Brano di testo:
* * * * * * *

La Corea: il laboratorio della guerra aerea moderna

(di Lorenzo Lena)
28/01/25

L’inizio della guerra di Corea, il 25 giugno 1950, trovò le forze aeree che vi avrebbero partecipato nel pieno della transizione dalla propulsione a elica verso quella a reazione. Caccia che avevano dominato i cieli, come il P-51 Mustang (F-51 secondo la nuova designazione dell’Aeronautica) o bombardieri strategici come il B-29 Superfortress dovevano confrontarsi con nuovi velivoli, in grado di erogare prestazioni assolutamente superiori.

I primi modelli a reazione, come l’F-80 Shooting Star, l’F-84 Thunderjet, l’F-2 Banshee e l’F-9 Panther, risentivano ancora di caratteristiche non ottimali, soprattutto riguardo una configurazione alare a pianta quadrata che costituiva un grave limite aerodinamico.

La stessa United States Air Force era stata istituita come forza armata autonoma solo nel 1947, e si lavorava a dottrine coerenti tra il desiderio di agire in assoluta indipendenza (l’impiego strategico nel cuore del territorio avversario) e la necessità di cooperare con le altre forze armate sul campo di battaglia.

Problematiche tecniche e concettuali che si inserivano nel contesto della smobilitazione seguita alla fine della guerra mondiale, con la dismissione di interi reparti e la necessaria riconfigurazione da una economia di guerra a una industriale standard.

Al momento dell’invasione nordcoreana, erano presenti in Giappone alcune centinaia di aerei di ogni tipo appartenenti alla Far East Air Force, inquadrati per garantire la difesa aerea dell’arcipelago e non per intervenire in una guerra nella penisola coreana. Mentre l’aviazione sudcoreana era di fatto inesistente, quella di Pyongyang era basata su vecchi ma efficaci modelli sovietici Yakovlev, Lavochkin (foto) e Ilyushin, in grado di cooperare alla riuscita fase iniziale dell’offensiva.

* * * * * * *

Dati forniti:

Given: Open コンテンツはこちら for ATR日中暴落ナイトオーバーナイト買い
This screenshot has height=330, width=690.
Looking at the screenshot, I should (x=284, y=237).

* * * * * * *

Obiettivo: Aggiorna il brano sulla guerra aerea in Corea: riscrivi il tratto da "La stessa United" fino a "una industriale standard.", mettendo "Aeronautica statunitense" al posto di "United States Air Force". Il materiale è un insieme a sé, distinto dal brano.

Risposta attesa:
La stessa Aeronautica statunitense era stata istituita come forza armata autonoma solo nel 1947, e si lavorava a dottrine coerenti tra il desiderio di agire in assoluta indipendenza (l’impiego strategico nel cuore del territorio avversario) e la necessità di cooperare con le altre forze armate sul campo di battaglia.

Problematiche tecniche e concettuali che si inserivano nel contesto della smobilitazione seguita alla fine della guerra mondiale, con la dismissione di interi reparti e la necessaria riconfigurazione da una economia di guerra a una industriale standard.